Before AISC was introduced in 2013, gold mining companies reported a wide variety of cost metrics — cash costs, total cash costs, total production costs — with inconsistent definitions that made cross-company cost comparisons unreliable. The World Gold Council developed AISC to create a single comprehensive measure of the true cost of maintaining current production levels, helping investors and analysts evaluate which mining companies produce gold most efficiently.
AISC includes direct mining costs (labor, energy, reagents, consumables), royalties, by-product credits, sustaining capital expenditures (capital spending required to maintain existing mine output at current levels, distinct from growth capital), exploration costs needed to maintain the reserve base, and allocated corporate general and administrative expenses.
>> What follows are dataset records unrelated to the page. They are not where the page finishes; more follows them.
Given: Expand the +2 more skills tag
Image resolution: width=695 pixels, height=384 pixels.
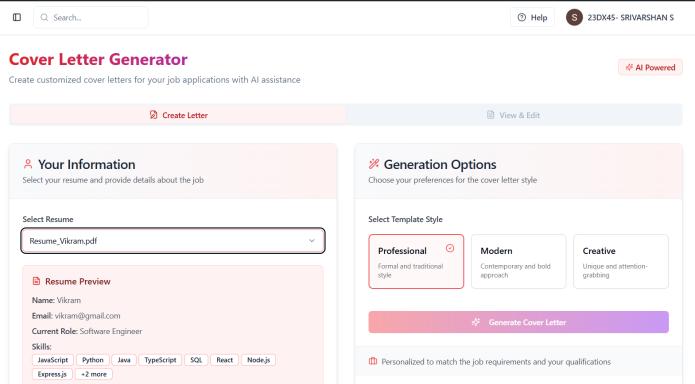Looking at the screenshot, I should (x=94, y=374).
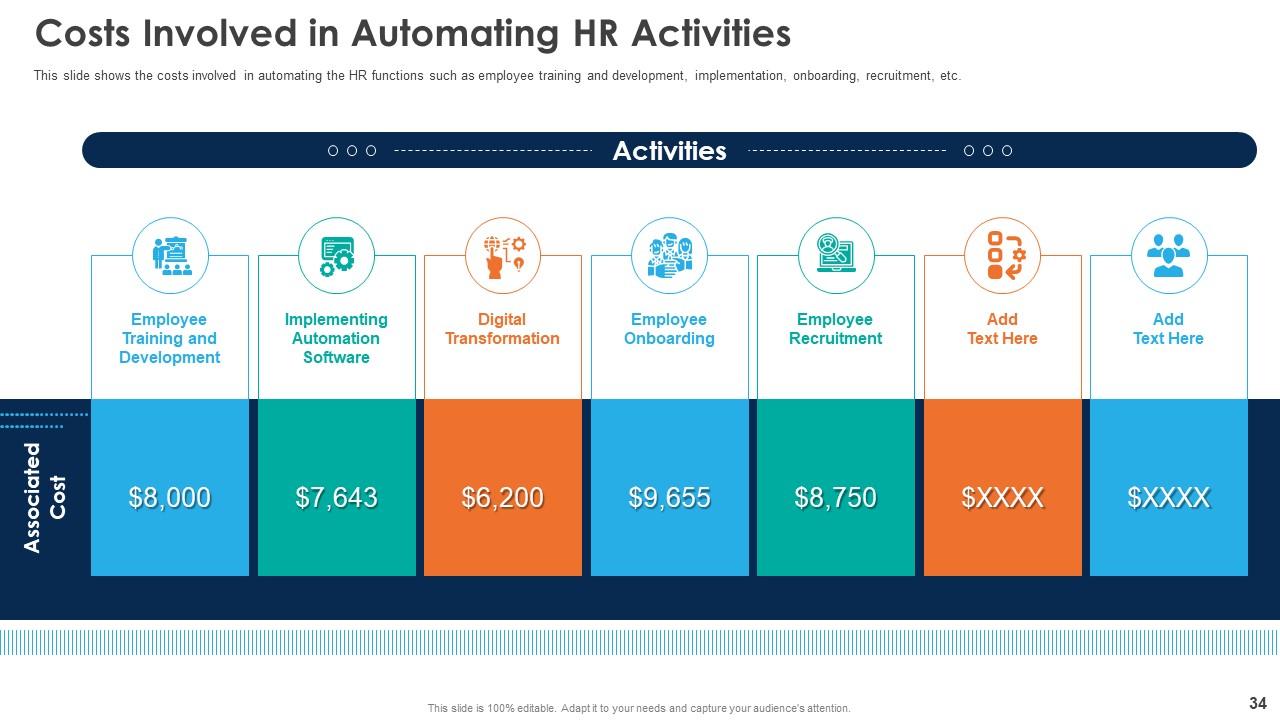Image resolution: width=1280 pixels, height=720 pixels.
Task: Select the orange workflow squares icon
Action: click(1002, 255)
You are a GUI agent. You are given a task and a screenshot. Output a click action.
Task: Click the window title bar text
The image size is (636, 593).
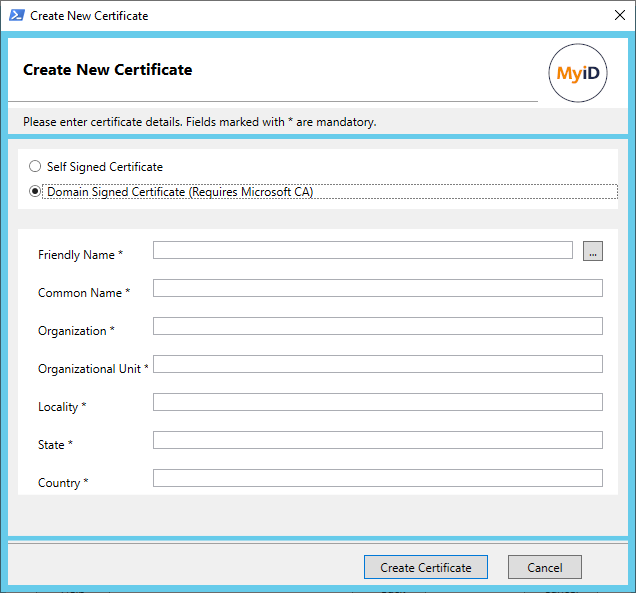coord(89,16)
It excludes growth capital for new mines or expansions, as well as non-cash items like depletion and amortization.
Formula: AISC ($/oz) = (Operating Costs + Sustaining Capex + Corporate G&A + Exploration Costs - By-product Credits) / Ounces Produced
For gold producers listed in the United States, AISC is a key differentiator. Companies like Newmont Corporation (NEM) — the largest gold miner in the world — and Barrick Gold (GOLD), a major producer with U.S.-listed shares, report AISC quarterly and provide full-year guidance on AISC ranges. The spread between the gold price and AISC defines the gross margin per ounce and thus the profitability of the business at any given gold price level.
A company with AISC of $1,100 per ounce produces gold at a comfortable margin when gold trades at $1,900, but faces profitability pressure if gold falls to $1,200. Lower-cost producers with AISC below $1,000 per ounce enjoy substantial margins across a wider range of gold prices, while higher-cost producers are more vulnerable to commodity price downturns.
Investors use AISC to calculate the margin per ounce, compare cost structures across peer companies, and assess what gold price environment each producer needs to remain profitable. AISC is also used in mine valuation models to project future profitability under different commodity price scenarios. While the World Gold Council definition has brought substantial standardization, some variation remains across companies in how they classify sustaining versus growth capital, so investors should review company-specific definitions when making detailed comparisons.